- _Exercise instructions_:
Restate the entries below word for word, leaving nothing out.

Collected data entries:
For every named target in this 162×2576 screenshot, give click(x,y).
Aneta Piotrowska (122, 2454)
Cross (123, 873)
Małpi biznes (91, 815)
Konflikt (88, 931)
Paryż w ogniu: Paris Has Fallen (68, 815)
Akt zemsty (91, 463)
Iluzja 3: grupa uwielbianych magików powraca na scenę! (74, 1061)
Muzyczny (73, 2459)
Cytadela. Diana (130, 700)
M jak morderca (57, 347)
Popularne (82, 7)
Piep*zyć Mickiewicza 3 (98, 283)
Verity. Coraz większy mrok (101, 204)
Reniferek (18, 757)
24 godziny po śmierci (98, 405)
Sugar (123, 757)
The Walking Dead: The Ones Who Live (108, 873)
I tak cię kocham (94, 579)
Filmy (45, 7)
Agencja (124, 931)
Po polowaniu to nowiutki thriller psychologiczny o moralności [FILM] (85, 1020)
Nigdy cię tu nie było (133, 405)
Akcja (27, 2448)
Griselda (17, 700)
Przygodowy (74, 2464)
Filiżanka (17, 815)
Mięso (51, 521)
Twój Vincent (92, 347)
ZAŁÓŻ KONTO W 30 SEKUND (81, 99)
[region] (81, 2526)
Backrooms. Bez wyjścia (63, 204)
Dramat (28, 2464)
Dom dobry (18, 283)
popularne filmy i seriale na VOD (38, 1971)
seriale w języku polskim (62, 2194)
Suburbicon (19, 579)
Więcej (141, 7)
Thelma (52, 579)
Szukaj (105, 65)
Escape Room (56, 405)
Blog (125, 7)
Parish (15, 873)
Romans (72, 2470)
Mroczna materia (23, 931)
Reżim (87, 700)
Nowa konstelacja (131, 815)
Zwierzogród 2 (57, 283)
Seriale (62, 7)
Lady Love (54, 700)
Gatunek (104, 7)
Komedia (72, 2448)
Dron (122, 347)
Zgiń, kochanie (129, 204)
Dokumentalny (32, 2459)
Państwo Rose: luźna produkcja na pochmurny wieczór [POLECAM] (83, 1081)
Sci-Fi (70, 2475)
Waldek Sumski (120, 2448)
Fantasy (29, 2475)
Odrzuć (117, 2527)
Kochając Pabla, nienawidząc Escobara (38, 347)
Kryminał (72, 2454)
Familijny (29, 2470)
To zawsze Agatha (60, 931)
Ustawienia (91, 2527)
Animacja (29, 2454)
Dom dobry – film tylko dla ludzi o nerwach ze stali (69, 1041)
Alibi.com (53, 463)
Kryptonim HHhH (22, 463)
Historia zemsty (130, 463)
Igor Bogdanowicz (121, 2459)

- _Exercise answer_:
For every named target in this 162×2576 screenshot, give click(x,y).
Aneta Piotrowska (122, 2454)
Cross (123, 873)
Małpi biznes (91, 815)
Konflikt (88, 931)
Paryż w ogniu: Paris Has Fallen (68, 815)
Akt zemsty (91, 463)
Iluzja 3: grupa uwielbianych magików powraca na scenę! (74, 1061)
Muzyczny (73, 2459)
Cytadela. Diana (130, 700)
M jak morderca (57, 347)
Popularne (82, 7)
Piep*zyć Mickiewicza 3 (98, 283)
Verity. Coraz większy mrok (101, 204)
Reniferek (18, 757)
24 godziny po śmierci (98, 405)
Sugar (123, 757)
The Walking Dead: The Ones Who Live (108, 873)
I tak cię kocham (94, 579)
Filmy (45, 7)
Agencja (124, 931)
Po polowaniu to nowiutki thriller psychologiczny o moralności [FILM] (85, 1020)
Nigdy cię tu nie było (133, 405)
Akcja (27, 2448)
Griselda (17, 700)
Przygodowy (74, 2464)
Filiżanka (17, 815)
Mięso (51, 521)
Twój Vincent (92, 347)
ZAŁÓŻ KONTO W 30 SEKUND (81, 99)
[region] (81, 2526)
Backrooms. Bez wyjścia (63, 204)
Dramat (28, 2464)
Dom dobry (18, 283)
popularne filmy i seriale na VOD (38, 1971)
seriale w języku polskim (62, 2194)
Suburbicon (19, 579)
Więcej (141, 7)
Thelma (52, 579)
Szukaj (105, 65)
Escape Room (56, 405)
Blog (125, 7)
Parish (15, 873)
Romans (72, 2470)
Mroczna materia (23, 931)
Reżim (87, 700)
Nowa konstelacja (131, 815)
Zwierzogród 2 (57, 283)
Seriale (62, 7)
Lady Love (54, 700)
Gatunek (104, 7)
Komedia (72, 2448)
Dron (122, 347)
Zgiń, kochanie (129, 204)
Dokumentalny (32, 2459)
Państwo Rose: luźna produkcja na pochmurny wieczór [POLECAM] (83, 1081)
Sci-Fi (70, 2475)
Waldek Sumski (120, 2448)
Fantasy (29, 2475)
Odrzuć (117, 2527)
Kochając Pabla, nienawidząc Escobara (38, 347)
Kryminał (72, 2454)
Familijny (29, 2470)
To zawsze Agatha (60, 931)
Ustawienia (91, 2527)
Animacja (29, 2454)
Dom dobry – film tylko dla ludzi o nerwach ze stali (69, 1041)
Alibi.com (53, 463)
Kryptonim HHhH (22, 463)
Historia zemsty (130, 463)
Igor Bogdanowicz (121, 2459)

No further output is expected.